### What this task involves
Every line below that has the string "computer" needs to be copied.

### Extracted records

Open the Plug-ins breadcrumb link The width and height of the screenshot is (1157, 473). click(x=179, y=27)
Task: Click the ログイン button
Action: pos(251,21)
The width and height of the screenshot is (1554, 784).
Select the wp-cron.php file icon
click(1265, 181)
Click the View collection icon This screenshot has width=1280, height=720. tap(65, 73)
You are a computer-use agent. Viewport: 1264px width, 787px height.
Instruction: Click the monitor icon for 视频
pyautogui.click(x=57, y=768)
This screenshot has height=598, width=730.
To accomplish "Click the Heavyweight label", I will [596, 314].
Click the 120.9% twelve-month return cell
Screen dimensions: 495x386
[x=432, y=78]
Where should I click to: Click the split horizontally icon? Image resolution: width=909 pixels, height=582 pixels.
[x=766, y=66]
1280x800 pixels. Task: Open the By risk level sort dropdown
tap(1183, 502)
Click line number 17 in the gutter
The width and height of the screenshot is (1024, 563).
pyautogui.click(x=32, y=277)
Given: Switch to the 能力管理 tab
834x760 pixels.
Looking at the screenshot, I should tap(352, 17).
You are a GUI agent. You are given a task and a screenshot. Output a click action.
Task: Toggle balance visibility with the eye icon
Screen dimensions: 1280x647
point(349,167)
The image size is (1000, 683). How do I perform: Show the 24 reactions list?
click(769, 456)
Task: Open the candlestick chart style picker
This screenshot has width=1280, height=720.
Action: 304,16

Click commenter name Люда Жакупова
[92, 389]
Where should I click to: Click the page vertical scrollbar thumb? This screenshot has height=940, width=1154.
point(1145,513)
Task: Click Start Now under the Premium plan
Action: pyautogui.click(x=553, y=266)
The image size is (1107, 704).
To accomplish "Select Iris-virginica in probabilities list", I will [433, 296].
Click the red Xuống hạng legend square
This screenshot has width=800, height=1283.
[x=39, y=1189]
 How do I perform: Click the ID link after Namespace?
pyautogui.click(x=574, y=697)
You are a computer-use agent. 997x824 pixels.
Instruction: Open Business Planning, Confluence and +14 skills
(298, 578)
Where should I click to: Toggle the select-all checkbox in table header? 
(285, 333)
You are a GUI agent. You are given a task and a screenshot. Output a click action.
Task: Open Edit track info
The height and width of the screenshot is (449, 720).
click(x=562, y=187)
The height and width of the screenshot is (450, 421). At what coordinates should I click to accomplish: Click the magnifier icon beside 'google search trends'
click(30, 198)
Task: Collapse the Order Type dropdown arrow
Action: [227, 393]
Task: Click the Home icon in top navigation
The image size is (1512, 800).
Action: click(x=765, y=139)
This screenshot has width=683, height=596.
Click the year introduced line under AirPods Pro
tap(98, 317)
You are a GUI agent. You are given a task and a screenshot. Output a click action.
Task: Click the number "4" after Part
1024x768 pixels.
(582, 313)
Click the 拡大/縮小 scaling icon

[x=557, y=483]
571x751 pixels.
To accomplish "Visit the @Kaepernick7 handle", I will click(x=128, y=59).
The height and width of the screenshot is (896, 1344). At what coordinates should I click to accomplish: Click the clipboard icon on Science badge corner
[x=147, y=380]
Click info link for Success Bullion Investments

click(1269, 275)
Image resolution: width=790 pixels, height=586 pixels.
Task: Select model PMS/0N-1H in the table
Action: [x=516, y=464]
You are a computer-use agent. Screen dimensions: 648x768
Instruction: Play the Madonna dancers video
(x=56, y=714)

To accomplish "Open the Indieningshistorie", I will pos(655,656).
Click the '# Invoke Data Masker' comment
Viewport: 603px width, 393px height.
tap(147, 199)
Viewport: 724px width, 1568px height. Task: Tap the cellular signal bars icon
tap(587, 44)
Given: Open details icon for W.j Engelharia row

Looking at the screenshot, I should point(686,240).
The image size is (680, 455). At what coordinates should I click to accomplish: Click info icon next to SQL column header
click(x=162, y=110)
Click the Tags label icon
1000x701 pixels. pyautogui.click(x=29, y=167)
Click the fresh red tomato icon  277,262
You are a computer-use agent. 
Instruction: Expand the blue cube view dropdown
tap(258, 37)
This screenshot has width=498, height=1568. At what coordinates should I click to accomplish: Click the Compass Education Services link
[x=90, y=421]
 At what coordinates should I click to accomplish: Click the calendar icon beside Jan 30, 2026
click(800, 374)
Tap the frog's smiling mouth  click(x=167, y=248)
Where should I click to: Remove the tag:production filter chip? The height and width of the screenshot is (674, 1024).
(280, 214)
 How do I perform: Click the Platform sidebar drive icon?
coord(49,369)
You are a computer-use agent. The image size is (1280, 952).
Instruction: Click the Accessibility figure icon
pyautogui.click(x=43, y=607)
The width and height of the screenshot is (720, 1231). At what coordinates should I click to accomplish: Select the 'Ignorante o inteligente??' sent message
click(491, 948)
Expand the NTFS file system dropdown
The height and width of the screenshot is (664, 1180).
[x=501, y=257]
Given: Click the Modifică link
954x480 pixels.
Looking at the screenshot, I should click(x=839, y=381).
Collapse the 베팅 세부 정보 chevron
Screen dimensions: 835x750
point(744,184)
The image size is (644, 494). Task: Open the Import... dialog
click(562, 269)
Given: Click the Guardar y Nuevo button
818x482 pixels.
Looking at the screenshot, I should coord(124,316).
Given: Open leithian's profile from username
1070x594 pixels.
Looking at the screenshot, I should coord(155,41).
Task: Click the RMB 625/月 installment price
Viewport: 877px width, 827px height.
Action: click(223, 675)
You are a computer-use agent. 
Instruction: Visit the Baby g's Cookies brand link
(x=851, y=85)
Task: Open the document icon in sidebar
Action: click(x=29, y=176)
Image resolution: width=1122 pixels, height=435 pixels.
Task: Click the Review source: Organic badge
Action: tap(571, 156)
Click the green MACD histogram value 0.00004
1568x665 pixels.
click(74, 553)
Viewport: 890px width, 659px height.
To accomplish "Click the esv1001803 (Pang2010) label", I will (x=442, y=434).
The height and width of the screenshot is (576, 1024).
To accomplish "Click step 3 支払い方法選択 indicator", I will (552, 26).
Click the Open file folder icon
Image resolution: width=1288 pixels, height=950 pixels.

### Answer to the exercise
You are a computer-use agent. Viewport: 1264px width, 787px height.
You are a computer-use agent. 997x824 pixels.
You are a computer-use agent. Screen dimensions: 648x768
You are a computer-use agent. 
You are a computer-use agent. The image size is (1280, 952).
You are a computer-use agent. 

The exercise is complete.